Whatever Works
Woody Allen c’est un peu comme un oncle éloigné qui habite loin de Grenoble mais qui s’arrange pour venir nous voir au moins une fois par an, avec toujours 36000 choses à nous raconter.
Pour fêter son retour à New-York, Woody renouvelle complètement l'équipe, fini Scarlet place à Evan Rachel Wood, et dans le rôle principal : Larry David (drôlissime d'ailleurs).
Le film est donc centré sur un vieux génie, boiteux, le plus cynique personnage qui puisse exister, mais aussi le plus misanthrope : Boris Yellnikoff, naturellement alter-égo de Woody Allen.
Ce génie a failli avoir le prix Nobel de Physique, « failli » car en fait sa vie est une suite d’échec (le prix Nobel, son mariage, ses suicides). Tous ses échecs l’ont rendu complètement cynique et extrêmement lucide sur la vie et sur la condition humaine. Il est tellement lucide qu'il se sait observer par les spectateurs du cinéma (nous) et il s'autorise des regards caméra en nous prenant à parti, c'est vraiment drôle et ça donne bien la dimension du personnage. C'est marrant aussi de voir comment à quasiment 74 ans, ce vieux bougre de Woody Allen se délecte de transgresser les règles.
Un beau jour Boris rencontre la très jeune Melody (un clin d’œil à la Melody Nelson de Serge Gainsbourg? l’écart d’âge entre les deux peut y faire penser) au pied de sa porte qu’il accueille un peu à contre cœur, cette jeune fille s’avère un tantinet idiote, je vous laisse vous faire une idée du personnage à travers cette citation :"Boris est un génie, il a failli obtenir le prix Nobel, quelle catégorie déjà? meilleur film?".
Naturellement cette belle jeune fille du Sud ne comprend pas le 2nd degré de Boris, ce qui donne lieu à des situations plutôt cocasses.
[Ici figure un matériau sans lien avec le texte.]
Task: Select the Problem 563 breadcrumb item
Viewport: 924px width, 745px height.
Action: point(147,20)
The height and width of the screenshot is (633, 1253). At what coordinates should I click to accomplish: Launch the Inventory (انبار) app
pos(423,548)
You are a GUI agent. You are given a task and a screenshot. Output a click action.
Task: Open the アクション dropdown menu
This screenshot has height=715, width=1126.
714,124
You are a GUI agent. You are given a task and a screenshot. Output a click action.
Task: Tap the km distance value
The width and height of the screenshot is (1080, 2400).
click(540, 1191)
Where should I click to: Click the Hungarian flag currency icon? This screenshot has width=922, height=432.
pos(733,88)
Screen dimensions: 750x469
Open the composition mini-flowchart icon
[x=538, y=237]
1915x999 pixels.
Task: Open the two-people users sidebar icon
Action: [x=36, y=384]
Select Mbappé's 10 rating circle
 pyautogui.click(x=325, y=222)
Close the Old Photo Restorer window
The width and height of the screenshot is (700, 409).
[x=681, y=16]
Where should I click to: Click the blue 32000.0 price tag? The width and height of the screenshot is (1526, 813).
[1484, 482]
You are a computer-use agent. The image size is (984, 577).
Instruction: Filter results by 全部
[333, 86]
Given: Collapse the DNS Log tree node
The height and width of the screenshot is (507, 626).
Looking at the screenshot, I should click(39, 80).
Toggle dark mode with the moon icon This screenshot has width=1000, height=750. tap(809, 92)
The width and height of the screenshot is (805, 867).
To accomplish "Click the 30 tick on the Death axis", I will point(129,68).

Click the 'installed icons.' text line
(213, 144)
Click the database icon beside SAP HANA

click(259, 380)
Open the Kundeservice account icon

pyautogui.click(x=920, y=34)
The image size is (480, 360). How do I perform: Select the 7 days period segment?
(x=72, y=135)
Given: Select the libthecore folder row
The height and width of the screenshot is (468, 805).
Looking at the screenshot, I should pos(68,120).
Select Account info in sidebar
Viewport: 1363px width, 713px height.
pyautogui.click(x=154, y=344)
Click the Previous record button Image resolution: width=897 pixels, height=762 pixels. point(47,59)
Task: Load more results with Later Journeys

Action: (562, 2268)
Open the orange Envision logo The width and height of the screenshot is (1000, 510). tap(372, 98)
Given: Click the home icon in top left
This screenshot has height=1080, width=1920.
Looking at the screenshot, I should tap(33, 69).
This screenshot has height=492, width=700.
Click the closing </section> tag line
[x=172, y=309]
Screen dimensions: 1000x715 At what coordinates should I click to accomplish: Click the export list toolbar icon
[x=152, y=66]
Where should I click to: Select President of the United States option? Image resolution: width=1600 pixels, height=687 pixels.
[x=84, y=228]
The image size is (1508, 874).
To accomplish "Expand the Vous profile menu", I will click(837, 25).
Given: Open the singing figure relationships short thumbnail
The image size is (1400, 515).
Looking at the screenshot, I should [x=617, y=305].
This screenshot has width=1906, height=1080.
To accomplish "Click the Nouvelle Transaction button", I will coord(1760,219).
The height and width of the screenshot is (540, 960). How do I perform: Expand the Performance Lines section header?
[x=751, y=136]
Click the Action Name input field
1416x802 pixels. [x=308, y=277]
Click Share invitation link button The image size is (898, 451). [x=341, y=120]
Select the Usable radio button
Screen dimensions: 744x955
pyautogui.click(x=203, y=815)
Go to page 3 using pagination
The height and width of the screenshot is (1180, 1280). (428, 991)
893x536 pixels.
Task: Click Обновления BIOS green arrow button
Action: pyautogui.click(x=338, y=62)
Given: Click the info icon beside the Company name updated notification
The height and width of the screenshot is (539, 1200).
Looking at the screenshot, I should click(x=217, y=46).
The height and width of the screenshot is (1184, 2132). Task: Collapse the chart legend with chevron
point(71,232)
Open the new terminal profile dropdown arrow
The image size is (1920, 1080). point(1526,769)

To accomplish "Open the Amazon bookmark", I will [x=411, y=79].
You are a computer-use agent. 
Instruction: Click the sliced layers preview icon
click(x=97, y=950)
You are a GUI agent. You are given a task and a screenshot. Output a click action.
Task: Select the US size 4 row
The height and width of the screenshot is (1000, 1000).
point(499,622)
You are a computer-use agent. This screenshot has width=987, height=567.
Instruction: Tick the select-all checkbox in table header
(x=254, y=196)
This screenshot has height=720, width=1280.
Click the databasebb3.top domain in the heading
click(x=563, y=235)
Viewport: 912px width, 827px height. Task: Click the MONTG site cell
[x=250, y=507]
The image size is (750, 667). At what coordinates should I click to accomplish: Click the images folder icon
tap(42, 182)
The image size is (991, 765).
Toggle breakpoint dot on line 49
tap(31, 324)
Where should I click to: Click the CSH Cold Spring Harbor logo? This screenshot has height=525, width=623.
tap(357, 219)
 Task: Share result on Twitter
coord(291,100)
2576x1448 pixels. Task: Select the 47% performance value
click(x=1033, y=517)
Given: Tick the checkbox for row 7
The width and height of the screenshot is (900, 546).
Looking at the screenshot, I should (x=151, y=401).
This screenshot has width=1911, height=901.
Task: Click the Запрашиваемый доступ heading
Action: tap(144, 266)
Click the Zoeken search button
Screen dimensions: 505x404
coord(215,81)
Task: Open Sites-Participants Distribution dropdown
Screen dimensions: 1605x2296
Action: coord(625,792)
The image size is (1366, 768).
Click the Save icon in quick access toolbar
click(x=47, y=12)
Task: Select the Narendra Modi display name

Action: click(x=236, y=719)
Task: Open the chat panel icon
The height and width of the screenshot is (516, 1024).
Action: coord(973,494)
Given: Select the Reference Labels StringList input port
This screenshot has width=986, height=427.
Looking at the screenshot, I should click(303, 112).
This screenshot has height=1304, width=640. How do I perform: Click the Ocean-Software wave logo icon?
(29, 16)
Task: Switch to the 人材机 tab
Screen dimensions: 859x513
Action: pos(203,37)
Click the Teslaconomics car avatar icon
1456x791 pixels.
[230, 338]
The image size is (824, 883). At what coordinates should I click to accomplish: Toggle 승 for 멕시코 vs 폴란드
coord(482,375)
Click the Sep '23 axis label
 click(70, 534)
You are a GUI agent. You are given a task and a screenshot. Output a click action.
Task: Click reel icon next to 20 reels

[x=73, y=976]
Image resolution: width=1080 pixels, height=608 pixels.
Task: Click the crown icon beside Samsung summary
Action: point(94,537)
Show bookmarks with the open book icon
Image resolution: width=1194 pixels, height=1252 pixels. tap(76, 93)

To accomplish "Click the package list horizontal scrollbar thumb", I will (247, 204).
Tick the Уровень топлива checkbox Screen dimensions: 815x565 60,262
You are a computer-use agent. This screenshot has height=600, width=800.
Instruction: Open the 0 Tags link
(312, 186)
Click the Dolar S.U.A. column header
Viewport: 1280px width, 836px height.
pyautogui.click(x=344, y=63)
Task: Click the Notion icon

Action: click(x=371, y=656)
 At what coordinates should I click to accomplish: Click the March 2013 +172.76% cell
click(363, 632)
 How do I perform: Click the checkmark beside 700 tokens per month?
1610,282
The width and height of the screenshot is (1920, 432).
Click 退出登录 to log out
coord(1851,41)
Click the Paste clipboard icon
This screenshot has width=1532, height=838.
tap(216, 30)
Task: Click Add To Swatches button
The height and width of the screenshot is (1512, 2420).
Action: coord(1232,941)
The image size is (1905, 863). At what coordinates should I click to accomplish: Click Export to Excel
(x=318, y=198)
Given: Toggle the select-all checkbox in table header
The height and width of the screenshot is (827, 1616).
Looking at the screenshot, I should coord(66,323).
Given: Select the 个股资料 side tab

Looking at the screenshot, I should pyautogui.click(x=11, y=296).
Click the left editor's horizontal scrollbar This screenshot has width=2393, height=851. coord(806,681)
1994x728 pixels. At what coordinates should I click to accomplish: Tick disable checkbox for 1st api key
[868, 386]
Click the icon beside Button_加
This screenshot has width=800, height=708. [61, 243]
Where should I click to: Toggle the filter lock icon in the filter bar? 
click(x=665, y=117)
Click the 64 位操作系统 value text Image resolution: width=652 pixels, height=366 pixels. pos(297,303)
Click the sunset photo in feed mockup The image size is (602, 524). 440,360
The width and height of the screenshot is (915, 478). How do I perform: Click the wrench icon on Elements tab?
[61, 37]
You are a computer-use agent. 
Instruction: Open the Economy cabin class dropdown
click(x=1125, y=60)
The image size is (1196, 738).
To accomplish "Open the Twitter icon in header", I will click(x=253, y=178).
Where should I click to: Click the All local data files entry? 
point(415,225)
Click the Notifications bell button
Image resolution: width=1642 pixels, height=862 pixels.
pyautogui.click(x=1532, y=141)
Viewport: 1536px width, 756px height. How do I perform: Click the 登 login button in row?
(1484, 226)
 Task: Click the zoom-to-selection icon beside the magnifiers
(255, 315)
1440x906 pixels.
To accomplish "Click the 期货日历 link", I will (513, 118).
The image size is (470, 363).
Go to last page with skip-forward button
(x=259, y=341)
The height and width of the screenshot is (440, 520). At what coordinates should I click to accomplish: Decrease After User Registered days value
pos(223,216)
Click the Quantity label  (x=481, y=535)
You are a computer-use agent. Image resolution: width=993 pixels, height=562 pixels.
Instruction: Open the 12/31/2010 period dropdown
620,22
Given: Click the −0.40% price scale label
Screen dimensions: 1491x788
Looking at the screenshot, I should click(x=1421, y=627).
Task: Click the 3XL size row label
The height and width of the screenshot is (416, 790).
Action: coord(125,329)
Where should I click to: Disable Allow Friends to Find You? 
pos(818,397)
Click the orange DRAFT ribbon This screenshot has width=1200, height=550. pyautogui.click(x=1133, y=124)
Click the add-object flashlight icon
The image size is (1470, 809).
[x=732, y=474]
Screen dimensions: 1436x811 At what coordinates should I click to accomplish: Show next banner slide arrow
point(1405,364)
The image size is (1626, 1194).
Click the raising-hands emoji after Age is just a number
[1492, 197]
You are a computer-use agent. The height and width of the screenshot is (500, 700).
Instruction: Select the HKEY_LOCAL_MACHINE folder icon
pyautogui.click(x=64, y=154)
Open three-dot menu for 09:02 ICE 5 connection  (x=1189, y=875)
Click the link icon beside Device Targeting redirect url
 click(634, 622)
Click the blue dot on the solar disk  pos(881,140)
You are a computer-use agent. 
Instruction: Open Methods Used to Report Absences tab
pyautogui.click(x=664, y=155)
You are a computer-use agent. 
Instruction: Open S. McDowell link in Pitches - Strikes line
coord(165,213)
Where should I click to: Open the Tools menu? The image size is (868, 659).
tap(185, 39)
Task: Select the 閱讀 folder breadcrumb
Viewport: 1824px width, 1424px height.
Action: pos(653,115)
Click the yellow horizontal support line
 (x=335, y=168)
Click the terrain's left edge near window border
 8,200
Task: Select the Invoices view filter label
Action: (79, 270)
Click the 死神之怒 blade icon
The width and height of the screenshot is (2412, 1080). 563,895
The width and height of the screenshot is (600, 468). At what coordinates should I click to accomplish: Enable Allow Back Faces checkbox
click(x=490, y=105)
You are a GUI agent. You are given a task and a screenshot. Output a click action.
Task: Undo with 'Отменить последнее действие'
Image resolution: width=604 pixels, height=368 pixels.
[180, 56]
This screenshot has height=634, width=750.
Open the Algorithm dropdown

Boris va plus ou moins jouer le rôle de mentor pour Melody, lui apprenant la vie et lui transmettant un peu de son regard acerbe sur les gens, puis vont s'en suivre des péripéties que je ne vous raconte pas (arrivée des parents mémorable, etc...).
Si l'on devait dresser les différents thèmes abordés dans le film, on peut commencer par la petite claque que met Woody Allen à l'Amérique puritaine et leur intolérance sexuelle, utilisant jusqu’à la relation polygame comme ressort comique.
Plutôt que la doctrine biblique, Woody Allen y préfère la théorie du « Whatever works », peu importe la chose tant que ça marche et que vous êtes en accord avec vous-même, le reste tient du hasard (le thème du hasard qu'on pouvait voir dans Match Point avec la balle qui peut tomber d'un côté comme de l'autre).
Woody Allen évoque aussi le côté éphémère et la complexité du sentiment amoureux, Boris le dit à sa femme : « Sur le papier on était fait pour être ensemble, seulement la vie ce n'est pas sur le papier ».
On retrouve aussi, comme dans bien des films, le cinéma comme apaiseur de moeurs, Boris a des crises de paniques pendant la nuit, la seul chose qui arrive à l'apaiser? je vous le donne en mille : un film ! (si ca c'est pas un alter-égo de Woody)
Woody évite les écueils d’un mauvais « feel good movie » grâce au cynisme du personnage principal, et grâce à la magie des dialogues et des seconds rôles, c'est incroyablement bien écrit. Le clin d’œil aux « feel good movie » tient simplement au final.
Comme la plupart des films que je décide de critiquer, je vous conseille ce dernier cru de l'indomptable Woody Allen.



2 commentaires:
Très belle kritike, monsieur mon frère.
Maintenant, tu te lèves?
On a plein de trucs à faire aujourd'hui...ou pas.
Ju
Vu hier au ciné et...... On s'est bien marré.
Un très bon Woody Allen encore une fois.